(Given data begins)
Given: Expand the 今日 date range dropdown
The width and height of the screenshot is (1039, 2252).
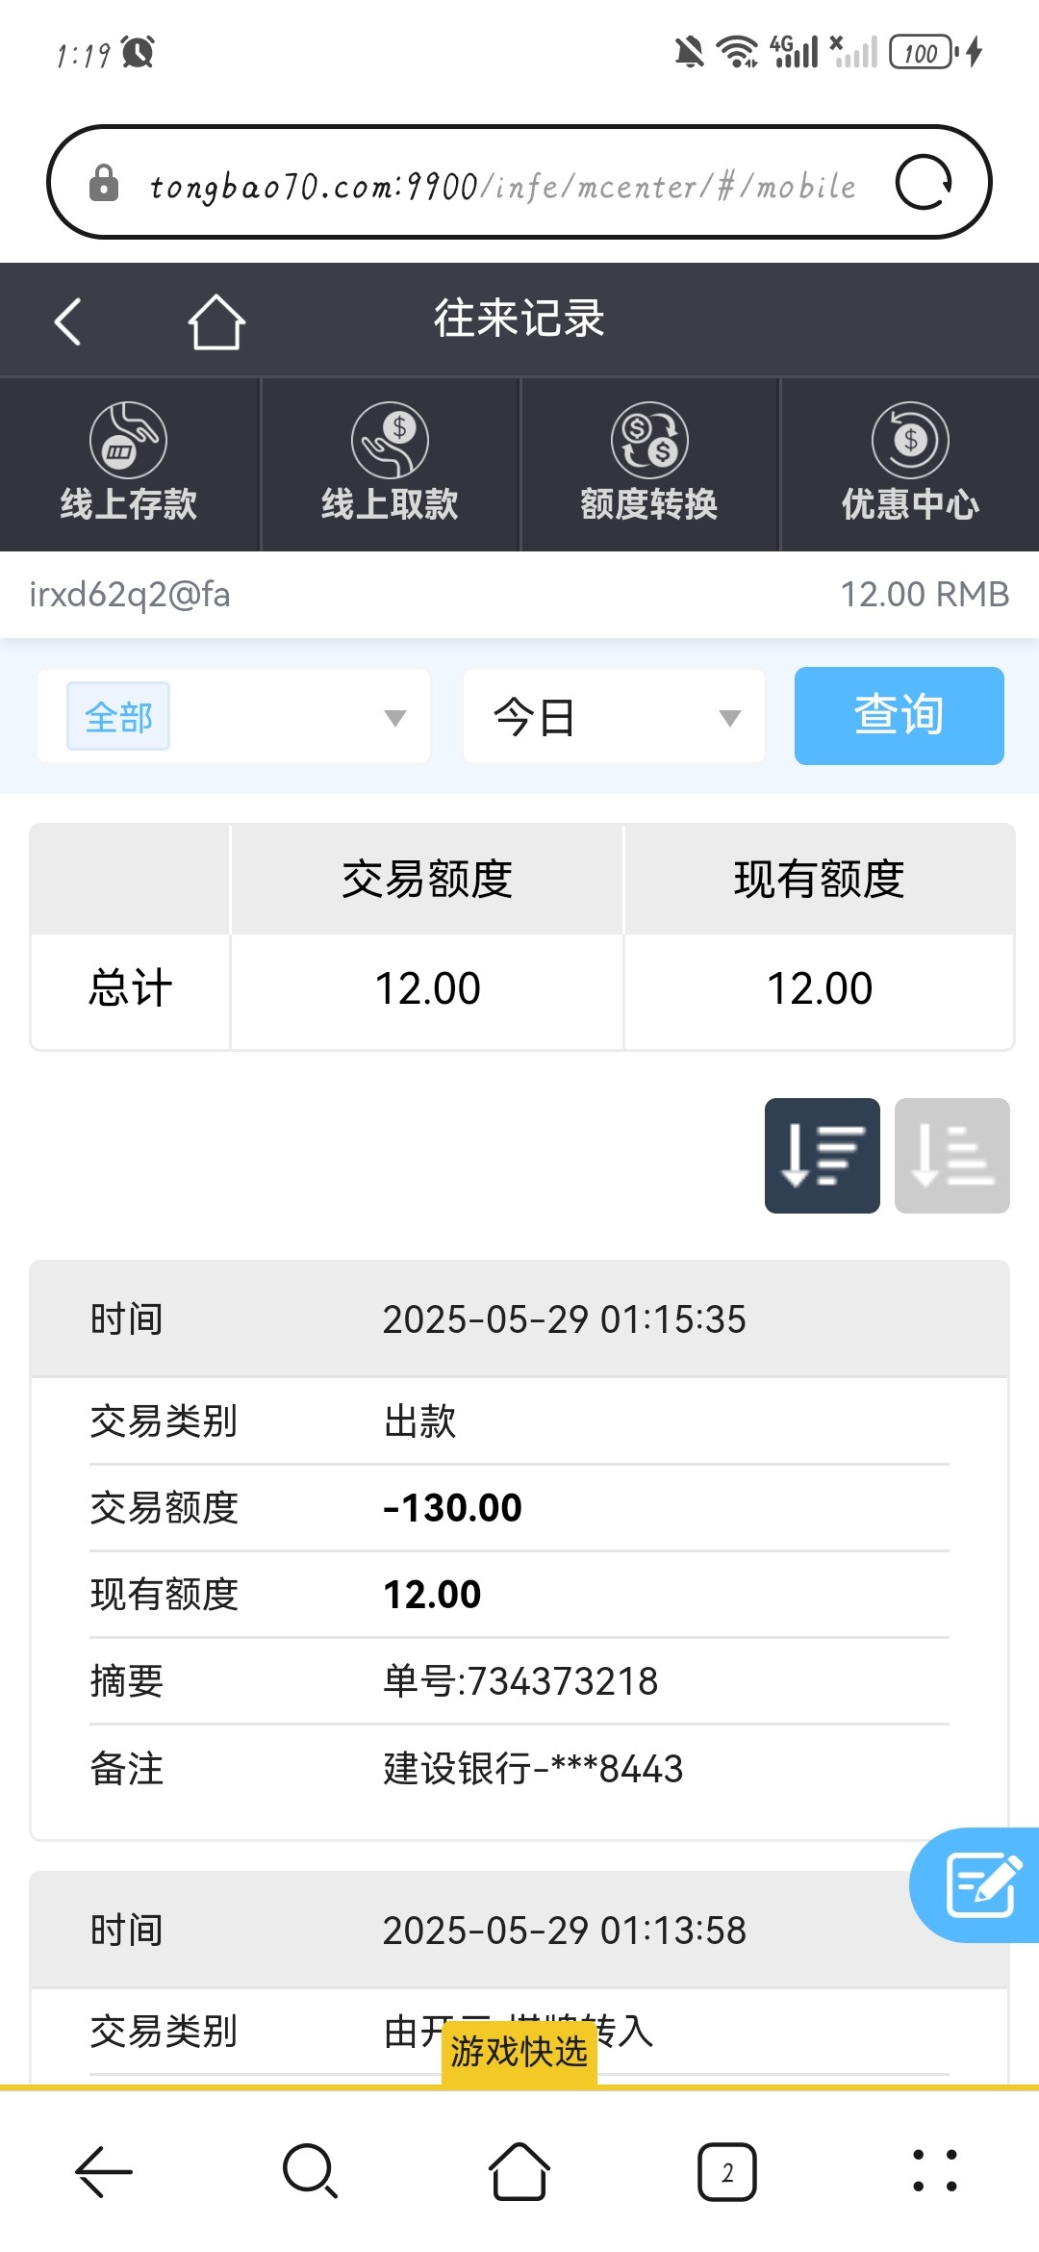Looking at the screenshot, I should [614, 718].
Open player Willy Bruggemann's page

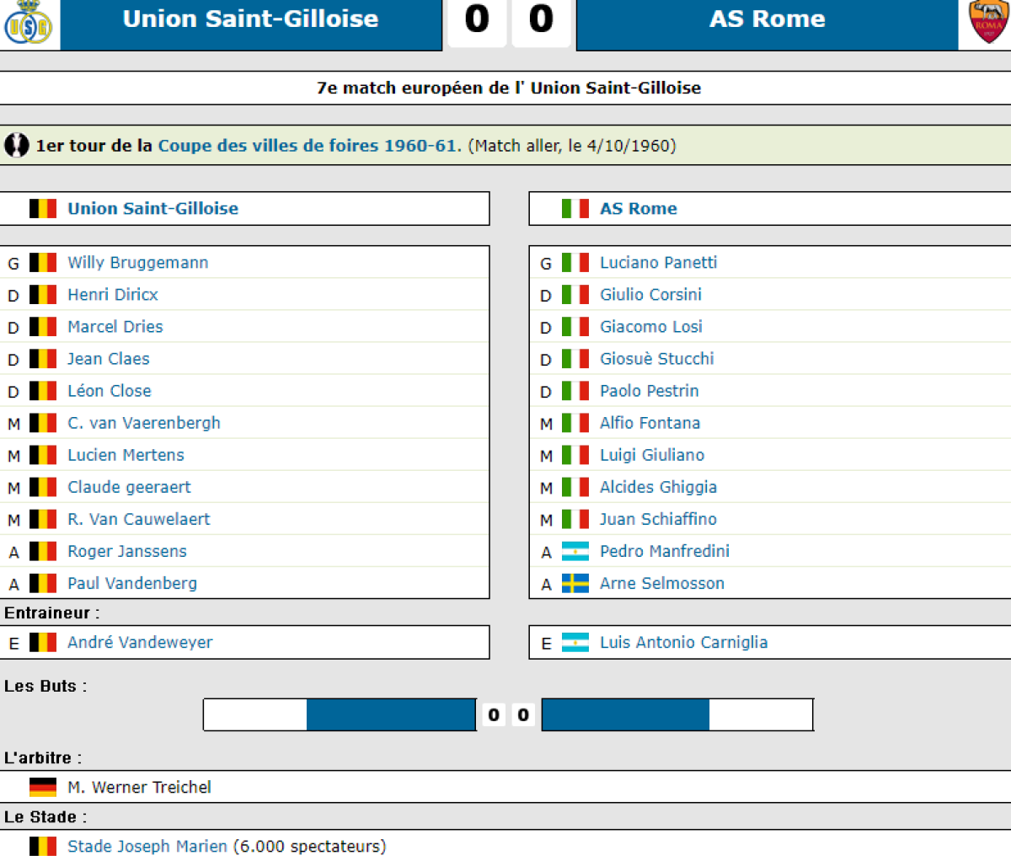click(137, 263)
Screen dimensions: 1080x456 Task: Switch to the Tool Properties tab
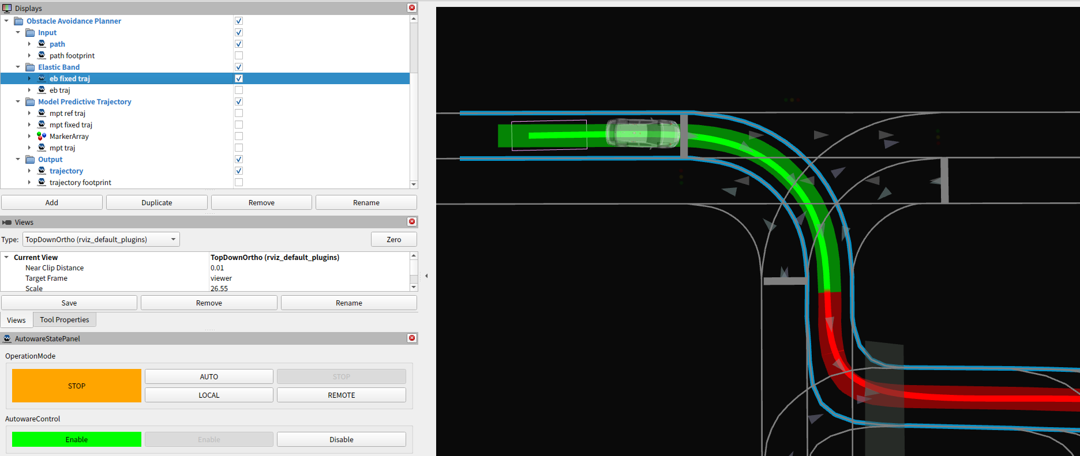64,320
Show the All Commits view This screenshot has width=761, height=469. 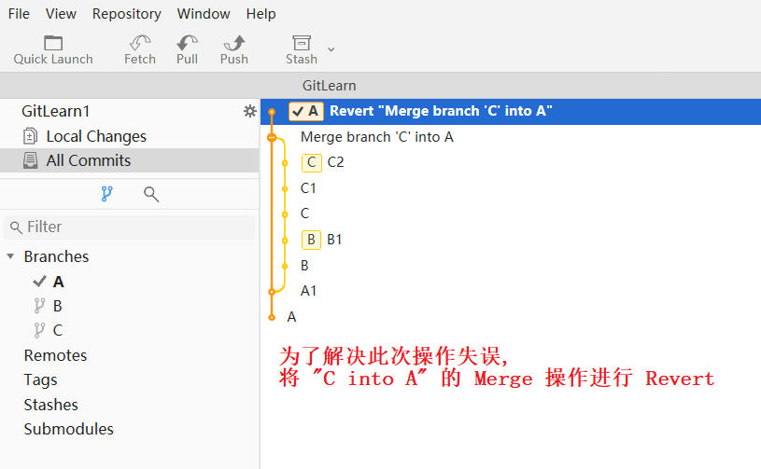[89, 160]
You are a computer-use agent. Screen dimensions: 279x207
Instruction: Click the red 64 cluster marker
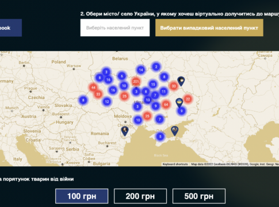coord(166,105)
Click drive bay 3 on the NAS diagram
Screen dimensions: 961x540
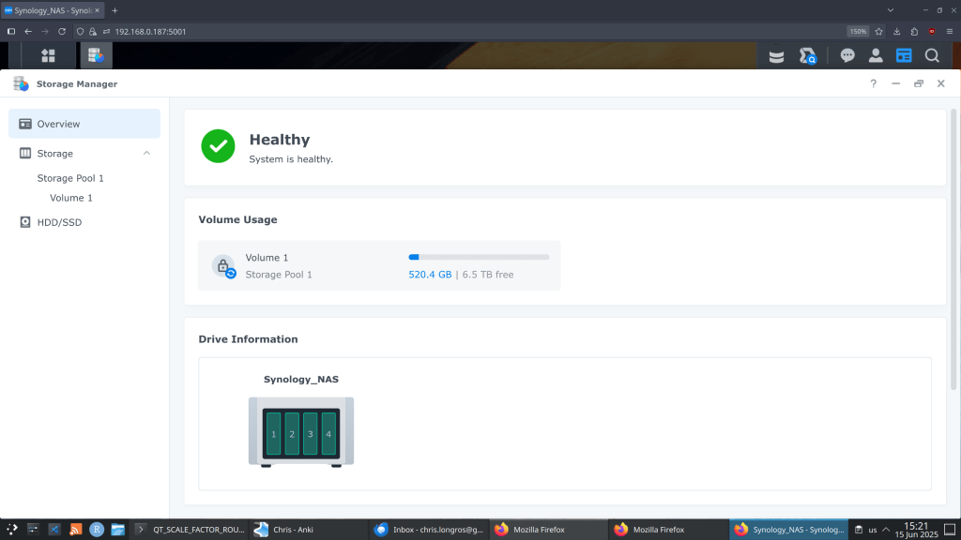[311, 434]
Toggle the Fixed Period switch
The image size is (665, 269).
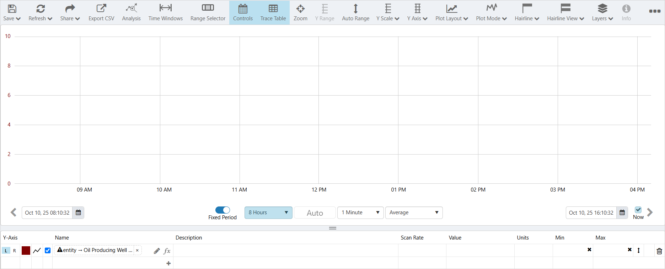[x=222, y=210]
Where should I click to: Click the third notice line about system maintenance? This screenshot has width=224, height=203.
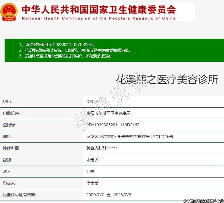tap(65, 56)
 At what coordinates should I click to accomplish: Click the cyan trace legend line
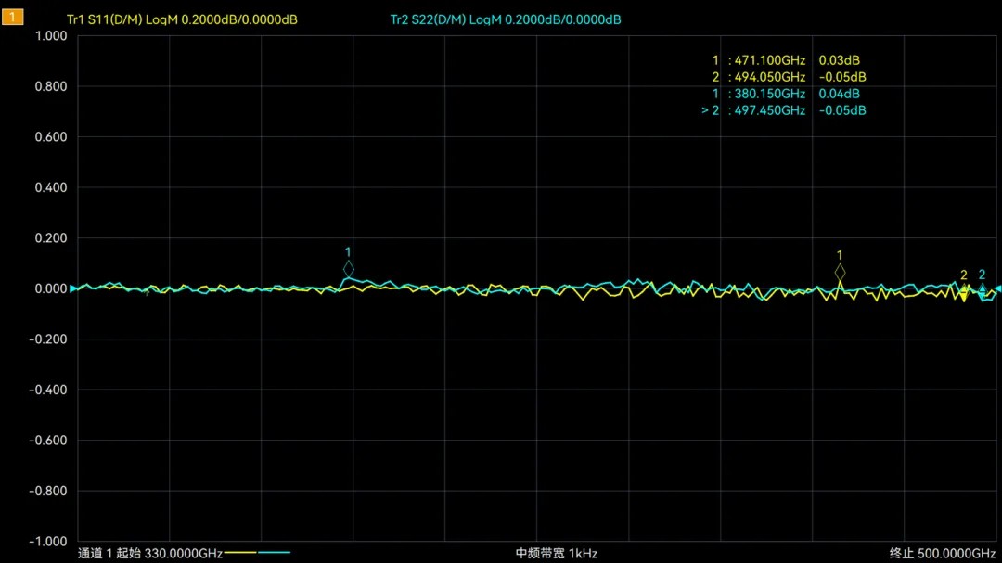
(Given data ends)
Your objective: Starting at the line that contains "Instruction: Click the red 64 cluster marker" and ending with the last line of the data, transcribe every line exactly; skip the pictures.

Result of the task:
Instruction: Click the red 64 cluster marker
coord(166,105)
Click drive bay 3 on the NAS diagram
Screen dimensions: 961x540
[311, 434]
Toggle the Fixed Period switch
The image size is (665, 269).
[x=222, y=210]
Where should I click to: Click the third notice line about system maintenance? This screenshot has width=224, height=203.
tap(65, 56)
 At what coordinates should I click to accomplish: Click the cyan trace legend line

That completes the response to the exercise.